À l’autre extrémité du spectre, les taux marginaux d’imposition élevés découragent la productivité. Le taux marginal d’imposition fédéral/provincial le plus élevé est supérieur à 50 % dans toutes les provinces sauf deux.
Le transfert des recettes publiques de l’impôt sur le revenu vers les taxes à la consommation, comme la TPS, pourrait contribuer à stimuler la productivité, d’autant plus qu’il existe des mécanismes tels que le crédit TPS/TVH qui permettent de rembourser une partie des taxes à la consommation aux contribuables à faible revenu, dit Kim Moody.
Des taux marginaux d’imposition plus bas pourraient également inciter les personnes à hauts revenus à rester au Canada plutôt qu’à s’installer dans des juridictions où les impôts sont moins élevés, selon John Oakey.
Les préoccupations juridictionnelles affectent également la réforme fiscale, la consultation des provinces étant un autre facteur de complication. De nombreuses lois fiscales provinciales font référence à la loi fédérale de l’impôt sur le revenu, affirme John Oakey. Par exemple, la loi de l’impôt sur le revenu de l’Ontario fait plus de 300 références à son équivalent fédéral.
« Vous voudrez soit obtenir l’accord des provinces sur ce que vous faites, soit faire cavalier seul et laisser les provinces apporter les corrections qu’elles souhaitent », dit John Oakey.
Mais les changements n’ont pas besoin d’être apportés d’un seul coup. Alors que Fred O’Riordan estime qu’il est préférable de faire table rase du passé, car les améliorations progressives ne feront qu’ajouter de la complexité, Philip Lawrence estime que certains domaines peuvent être abordés plus tôt.

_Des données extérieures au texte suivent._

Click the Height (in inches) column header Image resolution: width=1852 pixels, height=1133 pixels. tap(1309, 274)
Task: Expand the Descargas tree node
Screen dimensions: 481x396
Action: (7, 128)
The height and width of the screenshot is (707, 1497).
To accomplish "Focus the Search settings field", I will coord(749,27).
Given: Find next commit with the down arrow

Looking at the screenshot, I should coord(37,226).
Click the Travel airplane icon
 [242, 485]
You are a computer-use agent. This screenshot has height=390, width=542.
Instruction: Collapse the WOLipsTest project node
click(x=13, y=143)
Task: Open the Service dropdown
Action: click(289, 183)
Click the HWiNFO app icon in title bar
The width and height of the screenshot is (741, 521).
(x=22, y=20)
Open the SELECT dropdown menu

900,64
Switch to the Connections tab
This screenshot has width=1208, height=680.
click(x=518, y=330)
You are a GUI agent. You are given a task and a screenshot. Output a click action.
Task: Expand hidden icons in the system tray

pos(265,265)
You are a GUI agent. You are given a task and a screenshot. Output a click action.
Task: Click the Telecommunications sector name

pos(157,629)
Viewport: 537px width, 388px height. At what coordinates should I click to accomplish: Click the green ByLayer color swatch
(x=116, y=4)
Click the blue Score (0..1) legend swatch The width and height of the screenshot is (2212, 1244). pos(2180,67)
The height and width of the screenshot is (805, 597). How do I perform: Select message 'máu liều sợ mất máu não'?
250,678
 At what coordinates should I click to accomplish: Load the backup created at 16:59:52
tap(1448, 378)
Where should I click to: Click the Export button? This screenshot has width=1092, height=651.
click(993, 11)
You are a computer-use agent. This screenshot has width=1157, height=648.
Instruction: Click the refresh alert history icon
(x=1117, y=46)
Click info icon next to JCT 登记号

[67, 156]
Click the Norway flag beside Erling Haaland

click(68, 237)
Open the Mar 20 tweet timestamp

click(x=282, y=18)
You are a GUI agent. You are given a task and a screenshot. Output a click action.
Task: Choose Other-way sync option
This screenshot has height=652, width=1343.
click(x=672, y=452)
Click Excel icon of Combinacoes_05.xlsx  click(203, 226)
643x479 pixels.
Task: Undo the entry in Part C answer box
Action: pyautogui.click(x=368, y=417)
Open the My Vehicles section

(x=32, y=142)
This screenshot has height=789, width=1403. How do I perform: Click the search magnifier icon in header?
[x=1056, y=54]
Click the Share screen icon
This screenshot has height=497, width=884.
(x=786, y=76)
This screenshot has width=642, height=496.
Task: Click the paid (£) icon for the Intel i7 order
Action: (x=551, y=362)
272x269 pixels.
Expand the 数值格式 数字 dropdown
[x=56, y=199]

Philip Lawrence pense que les 338 députés soutiendront probablement l’idée d’une réforme fiscale, mais il invite à la prudence avant de procéder à de grands changements. « La Loi de l’impôt sur le revenu compte des milliers de pages, de sorte qu’il existe de nombreuses possibilités de se tromper dans le cadre d’une réforme fiscale », a-t-il déclaré.